SÉRIE DE TÂCHES:
A - D'après l'extrait sur les législatives portugaises, pourquoi la victoire de Luis Montenegro ne suffit-elle pas à assurer la stabilité politique du pays ? Répondez en une à trois phrases.
B - Restituez tel quel le passage de l'extrait sur les législatives portugaises qui va de « Selon un sondage » à « 7 % des voix. ».

Le premier ministre portugais de droite modérée, Luis Montenegro, a remporté les élections législatives anticipées, dimanche 18 mai, mais, comme il y a un an, il n’obtient pas une majorité suffisante pour assurer la stabilité politique du pays ibérique.
L’extrême droite représentée par le parti Chega (« Assez »), qui continue de progresser par rapport au dernier scrutin, atteint pour la première fois la barre de 20 % des voix et talonne l’opposition socialiste.
Selon un sondage sortie des urnes diffusé par la télévision publique RTP, le camp du gouvernement sortant aurait obtenu entre 29 % et 34 % des suffrages, contre 21 % à 26 % pour le parti socialiste et 20 % à 24 % pour Chega.
M. Montenegro, un avocat de 52 ans qui a toujours refusé de gouverner avec le soutien de Chega, espérait pouvoir former une majorité plus large en négociant le ralliement de la formation Initiative libérale, qui serait arrivée en quatrième position avec 4 % à 7 % des voix.

DONNÉES ENREGISTRÉES:
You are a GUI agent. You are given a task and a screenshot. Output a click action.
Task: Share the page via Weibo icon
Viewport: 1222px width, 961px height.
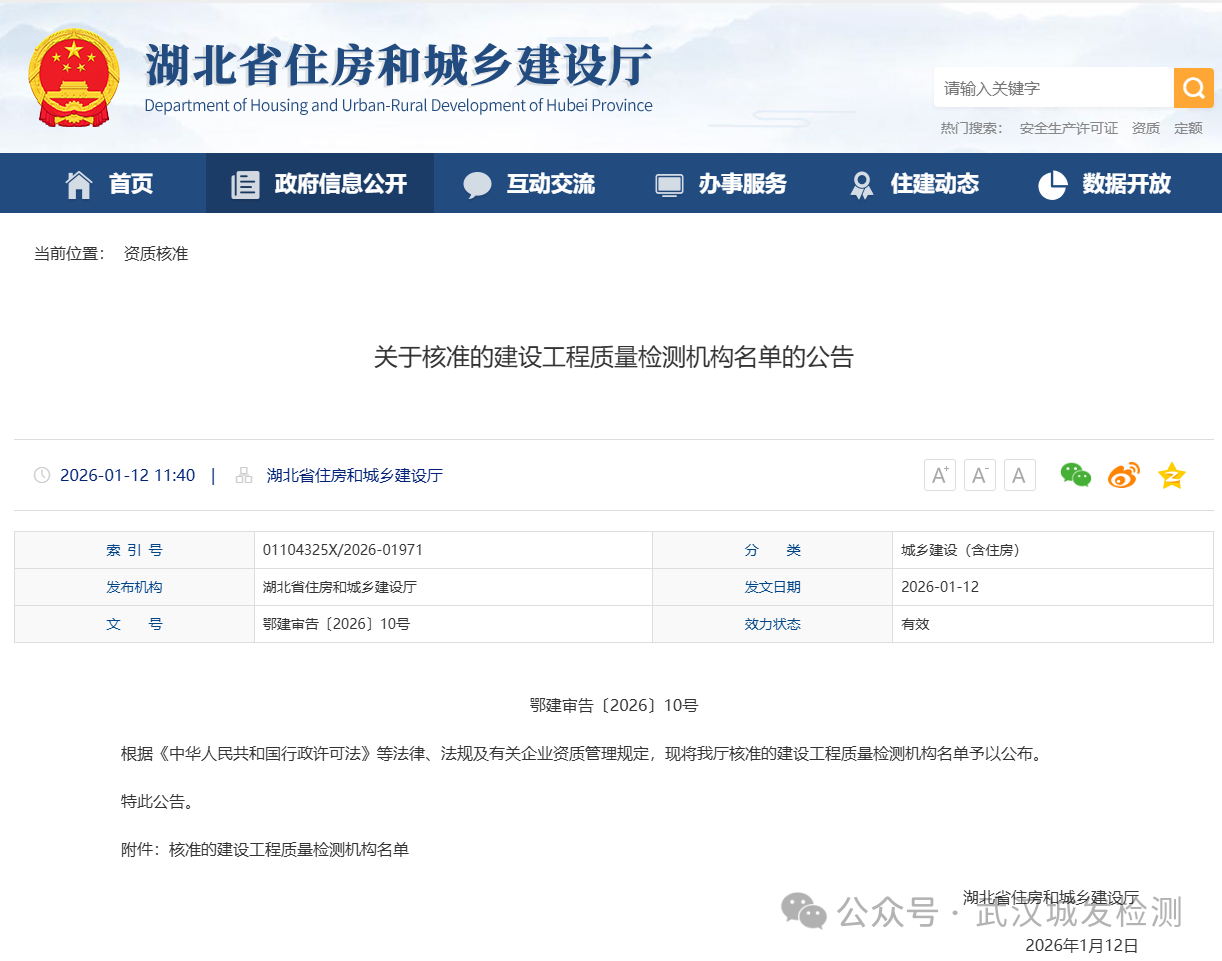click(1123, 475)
* * *
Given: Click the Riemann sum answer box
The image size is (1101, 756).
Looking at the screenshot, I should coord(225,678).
* * *
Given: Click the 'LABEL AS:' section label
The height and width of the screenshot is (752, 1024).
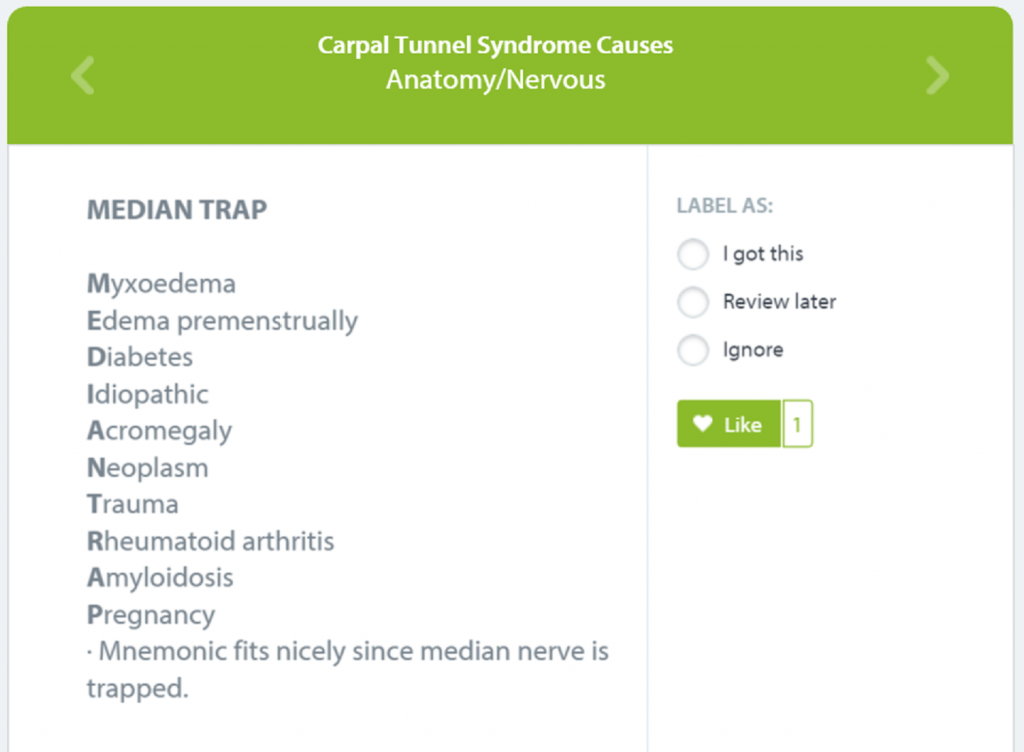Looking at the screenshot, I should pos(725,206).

RÉPONSES COMPLÈTES:
A - Luis Montenegro n'obtient pas une majorité suffisante pour assurer la stabilité politique du pays, comme il y a un an. Son camp arrive en tête, mais sans cette majorité.

B -
Selon un sondage sortie des urnes diffusé par la télévision publique RTP, le camp du gouvernement sortant aurait obtenu entre 29 % et 34 % des suffrages, contre 21 % à 26 % pour le parti socialiste et 20 % à 24 % pour Chega.
M. Montenegro, un avocat de 52 ans qui a toujours refusé de gouverner avec le soutien de Chega, espérait pouvoir former une majorité plus large en négociant le ralliement de la formation Initiative libérale, qui serait arrivée en quatrième position avec 4 % à 7 % des voix.